### BRIEF
Set the data down once more, in full and exactly.

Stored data
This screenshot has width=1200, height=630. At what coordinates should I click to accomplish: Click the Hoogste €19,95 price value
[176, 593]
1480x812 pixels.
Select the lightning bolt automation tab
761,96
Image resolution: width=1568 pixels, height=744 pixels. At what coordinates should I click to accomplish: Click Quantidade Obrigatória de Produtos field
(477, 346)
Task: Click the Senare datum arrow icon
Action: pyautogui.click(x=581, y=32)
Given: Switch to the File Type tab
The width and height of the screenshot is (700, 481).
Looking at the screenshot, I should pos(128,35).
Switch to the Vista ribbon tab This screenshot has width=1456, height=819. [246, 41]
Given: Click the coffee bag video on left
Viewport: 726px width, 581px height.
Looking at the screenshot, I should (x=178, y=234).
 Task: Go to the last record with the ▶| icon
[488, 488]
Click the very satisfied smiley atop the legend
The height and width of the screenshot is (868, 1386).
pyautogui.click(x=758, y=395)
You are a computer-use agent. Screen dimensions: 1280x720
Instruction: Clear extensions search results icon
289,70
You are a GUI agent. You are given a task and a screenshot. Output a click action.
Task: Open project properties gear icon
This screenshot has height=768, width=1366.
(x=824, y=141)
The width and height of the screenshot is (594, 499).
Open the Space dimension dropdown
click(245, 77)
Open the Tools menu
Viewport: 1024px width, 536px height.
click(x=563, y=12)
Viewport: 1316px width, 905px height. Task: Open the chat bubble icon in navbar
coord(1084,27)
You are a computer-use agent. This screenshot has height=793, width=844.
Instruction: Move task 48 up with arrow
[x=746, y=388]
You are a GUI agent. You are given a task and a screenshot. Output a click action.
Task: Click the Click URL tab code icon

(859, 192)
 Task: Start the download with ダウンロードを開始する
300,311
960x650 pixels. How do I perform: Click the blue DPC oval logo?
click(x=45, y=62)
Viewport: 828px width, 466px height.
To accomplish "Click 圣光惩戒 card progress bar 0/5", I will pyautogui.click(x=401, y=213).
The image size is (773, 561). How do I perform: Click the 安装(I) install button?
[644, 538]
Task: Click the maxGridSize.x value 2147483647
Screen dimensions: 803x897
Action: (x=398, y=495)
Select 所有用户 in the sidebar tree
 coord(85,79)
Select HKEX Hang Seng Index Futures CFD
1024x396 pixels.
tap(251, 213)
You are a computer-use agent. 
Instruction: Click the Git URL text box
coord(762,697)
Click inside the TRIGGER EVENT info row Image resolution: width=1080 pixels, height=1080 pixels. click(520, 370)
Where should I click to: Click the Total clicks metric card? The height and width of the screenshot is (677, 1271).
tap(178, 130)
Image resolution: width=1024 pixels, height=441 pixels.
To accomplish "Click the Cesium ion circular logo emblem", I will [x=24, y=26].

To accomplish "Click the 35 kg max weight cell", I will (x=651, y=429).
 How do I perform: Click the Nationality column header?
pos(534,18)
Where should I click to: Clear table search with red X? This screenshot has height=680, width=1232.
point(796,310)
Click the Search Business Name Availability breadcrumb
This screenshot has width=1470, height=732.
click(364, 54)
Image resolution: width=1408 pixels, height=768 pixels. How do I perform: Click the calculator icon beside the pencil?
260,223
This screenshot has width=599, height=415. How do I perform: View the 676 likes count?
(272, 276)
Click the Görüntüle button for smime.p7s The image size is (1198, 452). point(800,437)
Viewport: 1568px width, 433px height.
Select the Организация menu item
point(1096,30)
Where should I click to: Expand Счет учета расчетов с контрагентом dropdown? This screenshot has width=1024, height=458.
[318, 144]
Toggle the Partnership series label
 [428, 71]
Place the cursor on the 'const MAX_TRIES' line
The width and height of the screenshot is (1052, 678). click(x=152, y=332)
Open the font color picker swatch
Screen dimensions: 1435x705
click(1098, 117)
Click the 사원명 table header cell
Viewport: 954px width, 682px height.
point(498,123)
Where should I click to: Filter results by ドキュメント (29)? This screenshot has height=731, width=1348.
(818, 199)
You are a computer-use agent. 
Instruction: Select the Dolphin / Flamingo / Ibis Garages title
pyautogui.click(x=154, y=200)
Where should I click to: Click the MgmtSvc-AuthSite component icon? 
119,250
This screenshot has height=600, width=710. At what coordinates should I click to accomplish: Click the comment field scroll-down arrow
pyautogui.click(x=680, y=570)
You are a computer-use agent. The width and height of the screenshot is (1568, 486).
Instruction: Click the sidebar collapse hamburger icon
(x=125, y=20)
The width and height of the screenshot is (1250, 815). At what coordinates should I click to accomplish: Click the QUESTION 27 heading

### EXPECTED ANSWER
This screenshot has width=1200, height=630. At what coordinates should I click to accomplish: Click the Hoogste €19,95 price value
[176, 593]
1480x812 pixels.
Select the lightning bolt automation tab
761,96
Image resolution: width=1568 pixels, height=744 pixels. At what coordinates should I click to accomplish: Click Quantidade Obrigatória de Produtos field
(477, 346)
Task: Click the Senare datum arrow icon
Action: pyautogui.click(x=581, y=32)
Given: Switch to the File Type tab
The width and height of the screenshot is (700, 481).
Looking at the screenshot, I should pos(128,35).
Switch to the Vista ribbon tab This screenshot has width=1456, height=819. [246, 41]
Given: Click the coffee bag video on left
Viewport: 726px width, 581px height.
Looking at the screenshot, I should (x=178, y=234).
 Task: Go to the last record with the ▶| icon
[488, 488]
Click the very satisfied smiley atop the legend
The height and width of the screenshot is (868, 1386).
pyautogui.click(x=758, y=395)
You are a computer-use agent. Screen dimensions: 1280x720
Instruction: Clear extensions search results icon
289,70
You are a GUI agent. You are given a task and a screenshot. Output a click action.
Task: Open project properties gear icon
This screenshot has height=768, width=1366.
(x=824, y=141)
The width and height of the screenshot is (594, 499).
Open the Space dimension dropdown
click(245, 77)
Open the Tools menu
Viewport: 1024px width, 536px height.
click(x=563, y=12)
Viewport: 1316px width, 905px height. Task: Open the chat bubble icon in navbar
coord(1084,27)
You are a computer-use agent. This screenshot has height=793, width=844.
Instruction: Move task 48 up with arrow
[x=746, y=388]
You are a GUI agent. You are given a task and a screenshot. Output a click action.
Task: Click the Click URL tab code icon

(859, 192)
 Task: Start the download with ダウンロードを開始する
300,311
960x650 pixels. How do I perform: Click the blue DPC oval logo?
click(x=45, y=62)
Viewport: 828px width, 466px height.
To accomplish "Click 圣光惩戒 card progress bar 0/5", I will pyautogui.click(x=401, y=213).
The image size is (773, 561). How do I perform: Click the 安装(I) install button?
[644, 538]
Task: Click the maxGridSize.x value 2147483647
Screen dimensions: 803x897
Action: (x=398, y=495)
Select 所有用户 in the sidebar tree
 coord(85,79)
Select HKEX Hang Seng Index Futures CFD
1024x396 pixels.
tap(251, 213)
You are a computer-use agent. 
Instruction: Click the Git URL text box
coord(762,697)
Click inside the TRIGGER EVENT info row Image resolution: width=1080 pixels, height=1080 pixels. click(520, 370)
Where should I click to: Click the Total clicks metric card? The height and width of the screenshot is (677, 1271).
tap(178, 130)
Image resolution: width=1024 pixels, height=441 pixels.
To accomplish "Click the Cesium ion circular logo emblem", I will [x=24, y=26].

To accomplish "Click the 35 kg max weight cell", I will (x=651, y=429).
 How do I perform: Click the Nationality column header?
pos(534,18)
Where should I click to: Clear table search with red X? This screenshot has height=680, width=1232.
point(796,310)
Click the Search Business Name Availability breadcrumb
This screenshot has width=1470, height=732.
click(364, 54)
Image resolution: width=1408 pixels, height=768 pixels. How do I perform: Click the calculator icon beside the pencil?
260,223
This screenshot has width=599, height=415. How do I perform: View the 676 likes count?
(272, 276)
Click the Görüntüle button for smime.p7s The image size is (1198, 452). point(800,437)
Viewport: 1568px width, 433px height.
Select the Организация menu item
point(1096,30)
Where should I click to: Expand Счет учета расчетов с контрагентом dropdown? This screenshot has width=1024, height=458.
[318, 144]
Toggle the Partnership series label
 [428, 71]
Place the cursor on the 'const MAX_TRIES' line
The width and height of the screenshot is (1052, 678). click(x=152, y=332)
Open the font color picker swatch
Screen dimensions: 1435x705
click(1098, 117)
Click the 사원명 table header cell
Viewport: 954px width, 682px height.
point(498,123)
Where should I click to: Filter results by ドキュメント (29)? This screenshot has height=731, width=1348.
(818, 199)
You are a computer-use agent. 
Instruction: Select the Dolphin / Flamingo / Ibis Garages title
pyautogui.click(x=154, y=200)
Where should I click to: Click the MgmtSvc-AuthSite component icon? 
119,250
This screenshot has height=600, width=710. At what coordinates should I click to accomplish: Click the comment field scroll-down arrow
pyautogui.click(x=680, y=570)
You are a computer-use agent. The width and height of the screenshot is (1568, 486).
Instruction: Click the sidebar collapse hamburger icon
(x=125, y=20)
The width and height of the screenshot is (1250, 815). At what coordinates should I click to accomplish: Click the QUESTION 27 heading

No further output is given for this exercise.